Exercise set:
a: In the entry on Fra Carnevale's Madonna and Child, to which painter did Guglielmo Lochis attribute the panel?
b: Write the next part of the entry on Fra Carnevale's Madonna and Child, continuing after its last sentence.

Extract to read:
* * *

Fra
CARNEVALE
Urbino?
1420 /1425
–
Urbino
1484
Madonna and Child
[Madonna col Bambino]
c.1445
tempera on woold panel
49.7 (h)
x 30.6 (w)
cm
Accademia Carrara, Bergamo
Legacy of Guglielmo Lochis 1866
A flaxen-haired Madonna grasps her naked blond Child, teetering atop a tilted balustrade or parapet. She firmly holds his left arm and opposite foot, as if to stop him tumbling off. The Child looks out at us, while she looks down and away, foreshadowing the sadness of his fate. The Madonna’s richly coloured clothes dominate the painting. Her royal blue cloak almost covers a green robe; her light red dress enhances the pink flesh tones and is picked up in the bright red book cover on a shelf behind. Both figures have flat gold haloes, Christ’s decorated with a red pattee cross. The elegant architectural setting is incomplete; a corner or niche in which the couple is standing is accentuated by the sharply angled foreground and adds to the sense of precariousness. The sloping white forms below the blue sky are difficult to read. A snow-covered landscape has been suggested.[1]
The authorship of this panel has been vigorously disputed, and has changed often since Guglielmo Lochis attributed it to Fra Filippo Lippi,[2] with whom Bartolomeo Corradini (later Fra Carnevale) studied in the mid 1440s in Florence. As Giovanni Valagussa concludes however, the work rests securely within the circle of Lippi due to its clarity of light, sharply cut forms and vivid colours.[3]
A distinctive feature of the panel is the capital of the column, which has been described as having ‘the quaint liveliness of a lettuce leaf’.[4] The capital with circular base seems to offer a loose interpretation of the capitals in Filippo Lippi’s Madonna and Child enthroned with Saints for the Medici Novitiate altarpiece painted in the mid to late 1440s. It is similar to those on the portal of San Domenico church in Urbino, which Fra Carnevale has been associated with, either as designer or supervisor of its building. This implies a later date for the panel, as Corradini returned to Urbino in 1449 where he became a monk with some architectural duties in the town.

* * *

Collected data:
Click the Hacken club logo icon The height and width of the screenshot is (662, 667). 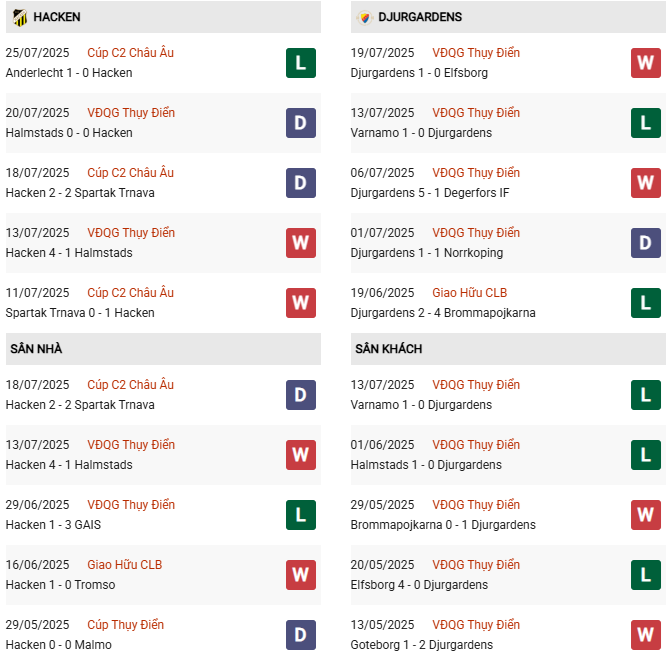click(19, 17)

* * *

Answers given:
a: Fra Filippo Lippi.

b:
Despite his career in architecture, and his familiarity with Alberti,[5] who visited Urbino sporadically in the 1450s and 1470s, Fra Carnevale’s presention of perspective is erratic. On the right the shelves appear fairly accurate; books, symbols of culture and learning, are balanced on the left by the window and its view of the natural world. But the single perspectival viewpoint fails when we look at the curve of the arch. The oddness of the architecture may have been emphasised by the panel having been cut down. Its old wounds remain and have not been retouched by restorers: the passage of time can be seen in the scratches, scars and patches of exposed ground which have occurred over the last five centuries.
Christine Dixon
[1] www.accademiacarrara.bergamo.it, see catalogue under Machiavelli Zanobi, ‘il paesaggio innevato’ [the snow-covered landscape], viewed 30 August 2011.
[2] Fra Filippo Lippi (1406?–1469).
[3] Giovanni Valagussa, cat. 22, in Pittura italiana dal Rinascimento al XVIII secolo: Capolavori dell’ Accademia Carrara di Bergamo, Lausanne: Fondation de l’Hermitage, 2008, p. 106, cites artists from Lippi to Giovanni di Francesco, Giovanni Boccati, Zanobi Machiavelli, Pseudo Pier Francesco Fiorentino, Maestro di Pratovecchio to Fra Carnevale.
[4] Matteo Ceriana, ‘Fra Carnevale and the practice of architecture’, in Keith Christiansen (ed.), From Filippo Lippi to Piero della Francesca: Fra Carnevale and the making of a Renaissance master, New York: Metropolitan Museum of Art, 2005, p. 99
[5] Leon Battista Alberti (1404–1472).